Warren Buffett buys newspapers. Is he nuts?


Berkshire Hathaway Chairman Warren Buffett. (RICK WILKING - REUTERS)
Given the events of the past decade, it qualifies as a shocker when a really smart guy buys a whole bunch of newspapers. That’s the big media-news story of the day: Warren Buffett’s Berkshire Hathaway is spending $142 million to purchase 63 dailies and weeklies from Media General Inc. of Richmond. (Berkshire Hathaway owns a substantial minority stake in The Washington Post Co., and Buffett is a former longtime member of the company’s board of directors.)

Sixty-three dailies and weeklies, huh? Well, what papers are we talking about here?

We’re talking about the Goochland Gazette. The Midlothian Exchange.The Floyd Press. Marion Star & Mullins Enterprise. Media General is stocked with community papers throughout the South, and all of them — with the exception of the company’s Tampa media cluster — are going to Buffett. The headliner among the transferees is the Richmond Times-Dispatch.

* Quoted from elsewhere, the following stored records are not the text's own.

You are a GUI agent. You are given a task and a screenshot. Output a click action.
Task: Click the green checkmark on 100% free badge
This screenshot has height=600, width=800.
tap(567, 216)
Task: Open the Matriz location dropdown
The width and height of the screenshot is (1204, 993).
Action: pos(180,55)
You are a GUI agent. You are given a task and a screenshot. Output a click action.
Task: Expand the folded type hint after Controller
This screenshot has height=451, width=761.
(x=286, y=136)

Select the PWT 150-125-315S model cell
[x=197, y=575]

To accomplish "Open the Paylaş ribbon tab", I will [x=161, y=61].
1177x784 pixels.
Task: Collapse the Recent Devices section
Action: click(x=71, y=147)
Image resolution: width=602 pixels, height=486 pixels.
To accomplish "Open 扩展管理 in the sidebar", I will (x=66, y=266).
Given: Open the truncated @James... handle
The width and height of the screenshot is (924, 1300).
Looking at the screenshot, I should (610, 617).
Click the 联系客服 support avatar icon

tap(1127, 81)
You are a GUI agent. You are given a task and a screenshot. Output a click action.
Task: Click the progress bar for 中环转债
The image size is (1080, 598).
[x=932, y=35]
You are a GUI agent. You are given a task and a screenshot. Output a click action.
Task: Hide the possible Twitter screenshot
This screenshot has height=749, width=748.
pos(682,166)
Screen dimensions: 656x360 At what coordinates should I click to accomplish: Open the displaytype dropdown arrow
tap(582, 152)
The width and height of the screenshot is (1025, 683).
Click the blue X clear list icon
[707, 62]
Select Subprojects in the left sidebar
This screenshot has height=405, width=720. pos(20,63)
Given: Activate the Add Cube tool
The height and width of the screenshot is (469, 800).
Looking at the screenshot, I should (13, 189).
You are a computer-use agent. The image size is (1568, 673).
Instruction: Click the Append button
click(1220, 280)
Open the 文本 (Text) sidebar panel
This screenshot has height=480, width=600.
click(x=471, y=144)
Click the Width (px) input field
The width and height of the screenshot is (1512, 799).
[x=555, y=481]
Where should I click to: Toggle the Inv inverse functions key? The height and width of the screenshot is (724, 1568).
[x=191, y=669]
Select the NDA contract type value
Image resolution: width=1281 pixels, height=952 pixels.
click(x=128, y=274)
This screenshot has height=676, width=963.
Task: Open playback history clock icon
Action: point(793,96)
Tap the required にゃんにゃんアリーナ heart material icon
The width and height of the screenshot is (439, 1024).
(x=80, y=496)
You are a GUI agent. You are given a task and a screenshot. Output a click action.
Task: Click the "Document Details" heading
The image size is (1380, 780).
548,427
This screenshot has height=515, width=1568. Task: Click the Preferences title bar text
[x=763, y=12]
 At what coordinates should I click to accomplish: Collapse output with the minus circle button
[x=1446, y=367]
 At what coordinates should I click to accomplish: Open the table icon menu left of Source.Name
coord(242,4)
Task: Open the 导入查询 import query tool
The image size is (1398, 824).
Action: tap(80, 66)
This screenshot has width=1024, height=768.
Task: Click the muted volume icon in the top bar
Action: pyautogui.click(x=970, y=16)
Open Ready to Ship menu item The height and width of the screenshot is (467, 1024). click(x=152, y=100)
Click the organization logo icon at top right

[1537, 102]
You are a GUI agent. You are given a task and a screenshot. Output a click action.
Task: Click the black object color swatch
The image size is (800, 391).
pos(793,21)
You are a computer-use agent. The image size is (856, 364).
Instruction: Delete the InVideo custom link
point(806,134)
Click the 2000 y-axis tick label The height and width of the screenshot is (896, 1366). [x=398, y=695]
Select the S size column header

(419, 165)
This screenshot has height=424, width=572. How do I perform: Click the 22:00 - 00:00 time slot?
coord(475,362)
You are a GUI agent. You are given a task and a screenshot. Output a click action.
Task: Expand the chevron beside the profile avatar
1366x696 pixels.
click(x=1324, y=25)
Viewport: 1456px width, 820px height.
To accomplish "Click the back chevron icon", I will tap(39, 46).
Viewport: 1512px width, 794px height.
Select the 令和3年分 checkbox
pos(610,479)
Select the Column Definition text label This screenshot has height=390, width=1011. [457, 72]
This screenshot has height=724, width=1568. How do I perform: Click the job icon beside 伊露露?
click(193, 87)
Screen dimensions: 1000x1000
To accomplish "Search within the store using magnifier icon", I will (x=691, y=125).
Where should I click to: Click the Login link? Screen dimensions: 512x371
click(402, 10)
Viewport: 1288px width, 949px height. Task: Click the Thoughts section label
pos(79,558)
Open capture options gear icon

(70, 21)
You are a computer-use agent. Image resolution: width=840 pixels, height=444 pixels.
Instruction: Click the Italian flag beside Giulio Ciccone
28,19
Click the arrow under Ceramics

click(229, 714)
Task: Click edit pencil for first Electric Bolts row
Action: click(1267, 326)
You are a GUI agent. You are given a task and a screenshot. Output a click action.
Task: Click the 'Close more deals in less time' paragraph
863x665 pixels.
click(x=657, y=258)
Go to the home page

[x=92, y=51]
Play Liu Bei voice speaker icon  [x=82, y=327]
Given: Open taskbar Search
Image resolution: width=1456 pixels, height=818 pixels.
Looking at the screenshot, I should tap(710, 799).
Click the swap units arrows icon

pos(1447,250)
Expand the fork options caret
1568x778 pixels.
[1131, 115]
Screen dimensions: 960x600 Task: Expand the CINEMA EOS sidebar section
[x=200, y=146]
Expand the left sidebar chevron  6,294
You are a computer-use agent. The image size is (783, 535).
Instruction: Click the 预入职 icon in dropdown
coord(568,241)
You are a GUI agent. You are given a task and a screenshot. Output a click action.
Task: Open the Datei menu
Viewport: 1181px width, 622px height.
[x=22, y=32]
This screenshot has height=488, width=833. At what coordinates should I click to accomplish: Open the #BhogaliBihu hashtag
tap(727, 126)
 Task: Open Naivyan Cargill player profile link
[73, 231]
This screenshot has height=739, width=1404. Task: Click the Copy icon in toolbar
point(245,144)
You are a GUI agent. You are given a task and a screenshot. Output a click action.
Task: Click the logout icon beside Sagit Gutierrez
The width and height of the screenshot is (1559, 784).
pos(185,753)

So why would a multibillionaire dabble in a bunch of community papers? Because they’re the most reliable segment of the business. While the big regional and national newspapers have elevated the crisis of newspapering to a countrywide obsession — complete with constant updates on circulation losses, drops in advertising revenues and the like — small weeklies and dailies have been plodding along. Not printing money, mind you, but making a living.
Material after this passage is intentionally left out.